Орхидеи хороши не в букетах. Нет. В ладони. Беззащитные, как и ты, в моей абсолютной власти. Чтобы одним сжатием пальцев ломать твою волю, втайне даже не заставляя, нет – умоляя тебя покориться. Страшно? Больно? А выхода нет. Только смириться.
У тебя необыкновенные глаза. Мне безумно нравится наблюдать, как уходит дерзость и вызов из этих бездонных омутов, когда ты понимаешь, что проиграла. Что все равно, все будет по-моему. Страдание и боль тогда пляшут свой неистовый танец. Страх. Недоверие. Надежда, что я пошутил, что все это не всерьез. И вместе с этим, невысказанная мольба защитить и спрятать, как ты полагаешь, от моего безумия.
Девочка, все не так. Я никогда не теряю контроль. Я запретил себе это давным-давно. Каждый шаг просчитан, как в долбанной шахматной партии. И в этот момент ты полностью под моей защитой. Ты за каменной стеной, которая убережет тебя от любой боли извне. Причинять тебе боль – только моя привилегия.
Ты скажешь – я ошибаюсь, я специально мучаю тебя ради своей услады. Я тебя прекрасно понимаю. В твоем мире, все не так. Там нет места стертым в кровь коленям, надрывному крику душевной агонии, униженной мольбы избавить тебя от моих действий. Там горит вечно сияющий калейдоскоп огней, фальшивые бриллианты новых граней, мнимая карусель, которая вертится, якобы, вокруг тебя. Там никто не стремится поставить тебя на колени. Наоборот, они готовы сами шарахнуться в пыль у твоих ног ради одной твоей улыбки. Ты думаешь, это любовь? Возможно. Любовь слабаков, она такая. Обреченная на муки без взаимности. Но какое твое дело? Пока они дарят тебе цветы, дорогие подарки и поют дифирамбы, тебе комфортно. Они – настоящие. Я – изверг. Это все понятно.

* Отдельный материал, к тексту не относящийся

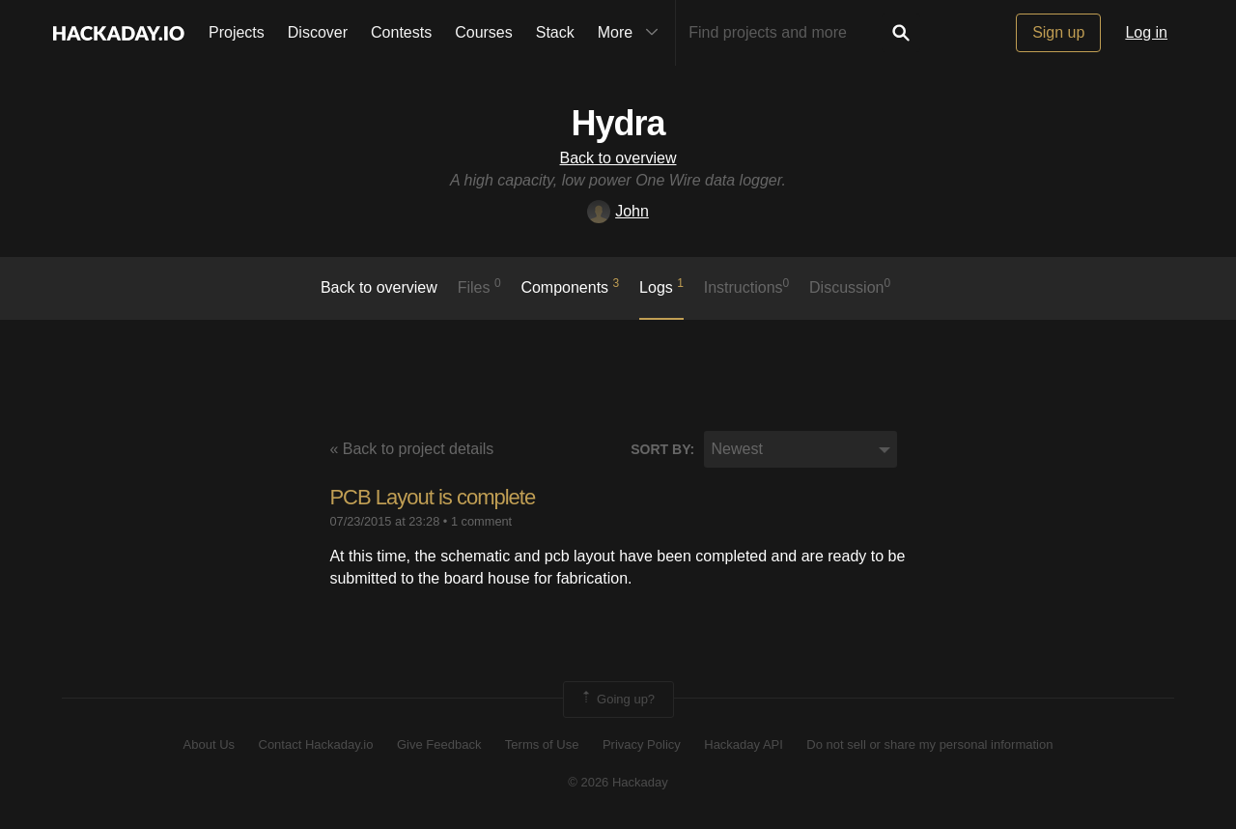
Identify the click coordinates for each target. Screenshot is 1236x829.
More (632, 32)
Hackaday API (743, 744)
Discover (318, 32)
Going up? (617, 699)
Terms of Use (542, 744)
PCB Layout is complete (432, 497)
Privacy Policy (642, 744)
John (618, 211)
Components (569, 286)
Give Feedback (439, 744)
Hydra (617, 123)
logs (661, 286)
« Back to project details (411, 449)
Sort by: (662, 449)
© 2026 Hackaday (618, 782)
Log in (1146, 32)
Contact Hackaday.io (316, 744)
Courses (484, 32)
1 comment (481, 521)
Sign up (1058, 32)
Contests (401, 32)
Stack (555, 32)
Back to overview (618, 158)
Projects (237, 32)
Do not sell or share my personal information (929, 744)
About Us (209, 744)
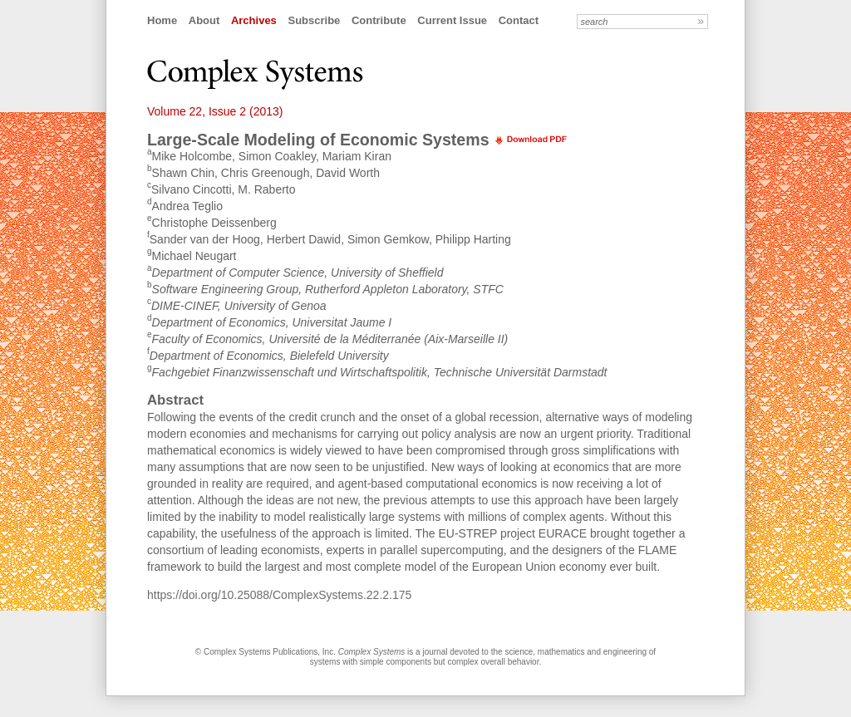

Никогда тебе не узнать, что я чувствую к тебе. Не пробить ледяную маску моего равнодушия, и не увидеть, как сгорает мое сердце во имя тебя. Потому что тебе ничего не стоит сжать его в своей тонкой ладони и выжать из него кровь, чтобы потом швырнуть в пыль у своих ног. Я не позволю. Считай меня кем угодно. Одержимым. Садистом. Последней сволочью. А я всего лишь не стал ждать у моря погоды. За свою любовь, пусть в черно-красных тонах, я пойду по трупам. Прижму к стенке, не оставив выбора. Ты моя. Я вскрою твой эмоциональный сейф, заставив отдать мне все. Без остатка.
Твоя паника сейчас достигла всех мыслимых и немыслимых пределов. Я ее ощущаю кожей. Уже ведь не вечер. Глубокая полночь. Но я знаю, что в ожидании неизбежного ты не сомкнула глаз. Билась в этих стенах, словно пойманная в силки птица. Наверняка, плакала так долго, что не осталось больше слез. Отлично. За слезами приходит смирение. Ты не хочешь моего прихода, и желаешь его одновременно, чтобы избавиться от убивающей неизвестности. Что, моя девочка, меня ждет в стенах неприступной тюрьмы, в которую я запер тебя недрогнувшей рукой? Может, в меня полетит какой-нибудь тяжелый предмет? Те же самые орхидеи в прозрачном вазоне? Будет печально. Маман расстроится. Игры в рабовладельца она бы мне с легкой руки простила, свои же цветы – вряд ли. Поэтому, девочка, лучше тебе этого не делать. Какие еще варианты? Слезы? Я же запретил это. Да, мне жаль тебя. Особенно, когда ты плачешь. Я почти чувствую, как рвется из груди твое измотанное сердечко. Далеко ему все равно не вырваться. Прутья моей клетки уже строят круговую оборону вокруг него тоже. Почему это меня не останавливает?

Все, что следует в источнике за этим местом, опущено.